All in all I think Canada strikes a good balance. Possibly one of the best in
the world. If the weather was better we'd be ahead of the US in all parameters
...

------
j9461701
>Canadians tend not to talk about making their country great again. Canada
never was particularly great—at least not in the sense that Trump uses the
word. Unlike Americans, Canadians haven’t been conditioned to see history in
epic, revolutionary terms.

To be fair to Americans... once upon a time, they really were were that far
ahead of everyone else. In 1945, it's estimated they constituted over 50% of
the global GDP. You _are_ the global economy at that point, and that's going
to distort anyone's perception of what constitutes fiscal propriety. Most
politicians were born either during this golden age, or a bit after when
things were still very rosy.
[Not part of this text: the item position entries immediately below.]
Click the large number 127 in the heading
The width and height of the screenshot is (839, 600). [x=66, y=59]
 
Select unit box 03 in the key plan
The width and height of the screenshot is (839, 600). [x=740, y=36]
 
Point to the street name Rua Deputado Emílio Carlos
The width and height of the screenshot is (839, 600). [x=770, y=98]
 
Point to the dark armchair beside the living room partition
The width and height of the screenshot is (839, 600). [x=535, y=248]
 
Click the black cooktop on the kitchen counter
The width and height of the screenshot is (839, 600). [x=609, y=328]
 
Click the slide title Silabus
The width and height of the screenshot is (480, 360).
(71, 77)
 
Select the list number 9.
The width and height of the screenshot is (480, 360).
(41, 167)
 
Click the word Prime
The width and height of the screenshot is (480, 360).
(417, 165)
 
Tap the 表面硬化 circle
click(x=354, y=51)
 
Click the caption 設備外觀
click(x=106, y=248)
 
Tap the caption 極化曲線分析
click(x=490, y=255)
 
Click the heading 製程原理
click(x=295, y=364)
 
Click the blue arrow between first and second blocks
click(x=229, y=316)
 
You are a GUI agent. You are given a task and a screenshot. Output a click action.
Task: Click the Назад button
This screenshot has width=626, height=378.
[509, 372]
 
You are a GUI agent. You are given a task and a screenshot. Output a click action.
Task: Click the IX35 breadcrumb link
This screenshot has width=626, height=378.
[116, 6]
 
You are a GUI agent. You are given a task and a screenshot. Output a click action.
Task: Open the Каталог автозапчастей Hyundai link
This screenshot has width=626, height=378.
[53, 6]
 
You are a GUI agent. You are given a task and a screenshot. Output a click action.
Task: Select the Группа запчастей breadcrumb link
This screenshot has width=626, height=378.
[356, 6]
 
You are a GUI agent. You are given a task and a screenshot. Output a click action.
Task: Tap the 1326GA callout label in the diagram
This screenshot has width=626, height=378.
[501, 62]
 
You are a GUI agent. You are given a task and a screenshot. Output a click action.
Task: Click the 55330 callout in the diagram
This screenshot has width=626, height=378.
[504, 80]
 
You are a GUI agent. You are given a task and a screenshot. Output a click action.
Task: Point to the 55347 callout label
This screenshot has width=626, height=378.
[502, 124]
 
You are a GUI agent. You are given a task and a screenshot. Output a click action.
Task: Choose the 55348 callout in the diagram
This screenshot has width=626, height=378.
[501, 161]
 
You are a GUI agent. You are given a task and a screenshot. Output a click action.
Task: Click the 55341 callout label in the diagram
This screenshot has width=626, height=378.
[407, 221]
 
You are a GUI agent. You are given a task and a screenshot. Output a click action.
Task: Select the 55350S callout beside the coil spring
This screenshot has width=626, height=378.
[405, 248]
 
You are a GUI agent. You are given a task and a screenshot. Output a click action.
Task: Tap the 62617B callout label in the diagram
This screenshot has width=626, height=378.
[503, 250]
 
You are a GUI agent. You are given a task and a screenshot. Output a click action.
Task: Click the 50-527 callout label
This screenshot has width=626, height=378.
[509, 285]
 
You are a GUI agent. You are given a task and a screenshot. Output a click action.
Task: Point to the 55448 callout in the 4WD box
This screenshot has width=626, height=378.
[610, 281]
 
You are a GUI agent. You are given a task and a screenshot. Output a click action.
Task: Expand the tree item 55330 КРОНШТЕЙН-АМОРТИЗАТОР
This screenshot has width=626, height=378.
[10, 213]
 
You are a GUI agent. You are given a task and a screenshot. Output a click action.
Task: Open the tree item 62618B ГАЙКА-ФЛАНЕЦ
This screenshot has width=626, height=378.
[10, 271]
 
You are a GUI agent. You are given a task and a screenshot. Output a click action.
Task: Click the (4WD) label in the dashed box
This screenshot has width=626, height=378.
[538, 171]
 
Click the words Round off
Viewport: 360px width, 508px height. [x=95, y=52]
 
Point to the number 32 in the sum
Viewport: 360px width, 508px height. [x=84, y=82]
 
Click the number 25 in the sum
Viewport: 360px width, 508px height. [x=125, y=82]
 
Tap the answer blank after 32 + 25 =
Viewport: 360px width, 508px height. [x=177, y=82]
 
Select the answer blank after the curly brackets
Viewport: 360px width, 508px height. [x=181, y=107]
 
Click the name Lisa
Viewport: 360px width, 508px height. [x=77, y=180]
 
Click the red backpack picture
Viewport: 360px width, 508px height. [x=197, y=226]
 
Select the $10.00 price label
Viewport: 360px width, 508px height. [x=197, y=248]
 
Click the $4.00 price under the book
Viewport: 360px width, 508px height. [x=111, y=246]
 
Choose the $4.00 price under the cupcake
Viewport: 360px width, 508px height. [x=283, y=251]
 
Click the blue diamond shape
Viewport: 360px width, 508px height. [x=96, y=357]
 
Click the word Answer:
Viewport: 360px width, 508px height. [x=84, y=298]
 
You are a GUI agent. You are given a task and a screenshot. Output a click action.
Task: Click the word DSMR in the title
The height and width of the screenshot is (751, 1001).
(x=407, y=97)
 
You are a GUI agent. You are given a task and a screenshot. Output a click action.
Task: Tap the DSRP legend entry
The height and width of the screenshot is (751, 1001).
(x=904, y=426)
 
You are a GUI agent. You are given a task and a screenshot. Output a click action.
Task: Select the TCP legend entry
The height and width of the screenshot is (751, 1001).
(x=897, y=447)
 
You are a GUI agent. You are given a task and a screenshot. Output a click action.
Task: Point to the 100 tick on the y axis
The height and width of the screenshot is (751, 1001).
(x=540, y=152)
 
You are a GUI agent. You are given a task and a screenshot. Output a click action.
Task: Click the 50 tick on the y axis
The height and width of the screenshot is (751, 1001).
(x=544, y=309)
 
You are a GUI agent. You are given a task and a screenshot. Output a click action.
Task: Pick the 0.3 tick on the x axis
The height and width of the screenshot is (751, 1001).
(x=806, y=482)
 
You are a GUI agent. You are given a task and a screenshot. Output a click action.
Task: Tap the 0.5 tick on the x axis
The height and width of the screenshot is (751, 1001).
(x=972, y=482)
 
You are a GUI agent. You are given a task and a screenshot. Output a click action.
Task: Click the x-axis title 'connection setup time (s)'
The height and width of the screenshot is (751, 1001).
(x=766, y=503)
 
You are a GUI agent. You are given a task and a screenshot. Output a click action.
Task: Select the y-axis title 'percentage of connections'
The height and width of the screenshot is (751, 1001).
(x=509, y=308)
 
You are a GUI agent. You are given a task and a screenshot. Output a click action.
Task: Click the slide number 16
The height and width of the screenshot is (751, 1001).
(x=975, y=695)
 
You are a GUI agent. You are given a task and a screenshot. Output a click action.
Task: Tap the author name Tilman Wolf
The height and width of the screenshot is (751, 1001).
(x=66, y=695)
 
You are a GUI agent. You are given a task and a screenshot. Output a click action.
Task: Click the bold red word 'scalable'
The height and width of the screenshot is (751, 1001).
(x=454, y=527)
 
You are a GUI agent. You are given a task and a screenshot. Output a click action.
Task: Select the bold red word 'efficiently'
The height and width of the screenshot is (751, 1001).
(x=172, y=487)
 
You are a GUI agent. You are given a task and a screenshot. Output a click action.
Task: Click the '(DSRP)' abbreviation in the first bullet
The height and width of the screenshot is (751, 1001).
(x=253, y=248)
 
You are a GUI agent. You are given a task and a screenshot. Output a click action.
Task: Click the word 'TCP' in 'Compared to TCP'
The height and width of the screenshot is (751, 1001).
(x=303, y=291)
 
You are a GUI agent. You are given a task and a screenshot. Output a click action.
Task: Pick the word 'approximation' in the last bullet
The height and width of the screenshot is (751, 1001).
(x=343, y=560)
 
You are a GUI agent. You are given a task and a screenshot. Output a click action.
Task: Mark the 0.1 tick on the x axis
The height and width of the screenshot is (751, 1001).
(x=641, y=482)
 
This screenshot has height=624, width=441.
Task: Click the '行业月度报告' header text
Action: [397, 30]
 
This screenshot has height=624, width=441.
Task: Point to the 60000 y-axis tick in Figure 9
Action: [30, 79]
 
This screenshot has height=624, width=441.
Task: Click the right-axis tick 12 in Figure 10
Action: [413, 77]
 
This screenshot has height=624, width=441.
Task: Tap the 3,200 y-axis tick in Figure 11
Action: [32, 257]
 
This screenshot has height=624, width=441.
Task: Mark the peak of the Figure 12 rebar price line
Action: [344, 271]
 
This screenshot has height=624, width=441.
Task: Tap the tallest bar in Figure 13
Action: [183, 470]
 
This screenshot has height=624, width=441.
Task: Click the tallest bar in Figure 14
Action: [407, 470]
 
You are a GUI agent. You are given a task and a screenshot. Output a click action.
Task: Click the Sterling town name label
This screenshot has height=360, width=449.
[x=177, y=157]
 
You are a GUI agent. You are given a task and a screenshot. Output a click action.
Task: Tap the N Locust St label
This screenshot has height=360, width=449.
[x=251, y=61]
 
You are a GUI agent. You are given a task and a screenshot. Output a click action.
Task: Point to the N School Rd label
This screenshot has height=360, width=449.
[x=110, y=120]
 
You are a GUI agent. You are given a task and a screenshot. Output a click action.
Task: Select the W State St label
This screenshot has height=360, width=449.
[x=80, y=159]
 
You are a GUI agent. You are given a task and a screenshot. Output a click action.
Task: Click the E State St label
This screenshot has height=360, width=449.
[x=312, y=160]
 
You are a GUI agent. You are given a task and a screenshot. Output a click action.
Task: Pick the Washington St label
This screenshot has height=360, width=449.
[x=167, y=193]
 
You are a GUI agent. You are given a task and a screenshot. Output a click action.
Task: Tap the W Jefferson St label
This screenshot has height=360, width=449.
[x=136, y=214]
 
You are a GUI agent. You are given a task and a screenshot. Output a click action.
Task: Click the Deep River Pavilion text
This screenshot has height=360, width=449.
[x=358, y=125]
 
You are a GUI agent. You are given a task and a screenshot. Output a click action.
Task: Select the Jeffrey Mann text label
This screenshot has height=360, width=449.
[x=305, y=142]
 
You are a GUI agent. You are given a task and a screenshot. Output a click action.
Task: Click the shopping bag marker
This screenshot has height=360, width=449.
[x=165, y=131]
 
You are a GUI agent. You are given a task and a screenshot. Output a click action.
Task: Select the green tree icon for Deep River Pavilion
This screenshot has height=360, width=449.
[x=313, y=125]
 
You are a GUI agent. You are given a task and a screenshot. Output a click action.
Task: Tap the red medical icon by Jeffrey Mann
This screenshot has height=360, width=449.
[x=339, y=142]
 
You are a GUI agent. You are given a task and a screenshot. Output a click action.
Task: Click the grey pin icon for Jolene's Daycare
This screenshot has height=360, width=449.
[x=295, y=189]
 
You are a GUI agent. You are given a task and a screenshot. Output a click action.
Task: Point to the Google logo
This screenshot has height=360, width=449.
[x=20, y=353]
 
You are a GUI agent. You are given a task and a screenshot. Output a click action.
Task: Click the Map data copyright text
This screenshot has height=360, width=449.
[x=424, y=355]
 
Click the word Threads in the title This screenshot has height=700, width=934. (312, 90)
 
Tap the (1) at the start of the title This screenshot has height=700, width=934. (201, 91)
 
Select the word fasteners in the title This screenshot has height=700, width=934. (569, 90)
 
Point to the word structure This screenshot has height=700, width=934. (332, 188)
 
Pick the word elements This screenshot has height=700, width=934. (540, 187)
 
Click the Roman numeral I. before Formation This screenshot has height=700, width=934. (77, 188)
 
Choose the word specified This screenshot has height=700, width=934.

The US still represented 40% (edit: of gdp) even
when relatively young politicians, like Barack Obama, came into the world.
It's difficult to convince someone he can't just cut taxes to generate more
good will with the electorate when, for most of his professional life, the
economy was so good he could do just that and not seriously hurt anything.

------
bkohlmann
This argument has always interested me:

"Because Canadian entrepreneurs can quit their day jobs without their spouse
losing access to dialysis, or their children losing access to pediatricians,
such a system allows business-builders more professional freedom."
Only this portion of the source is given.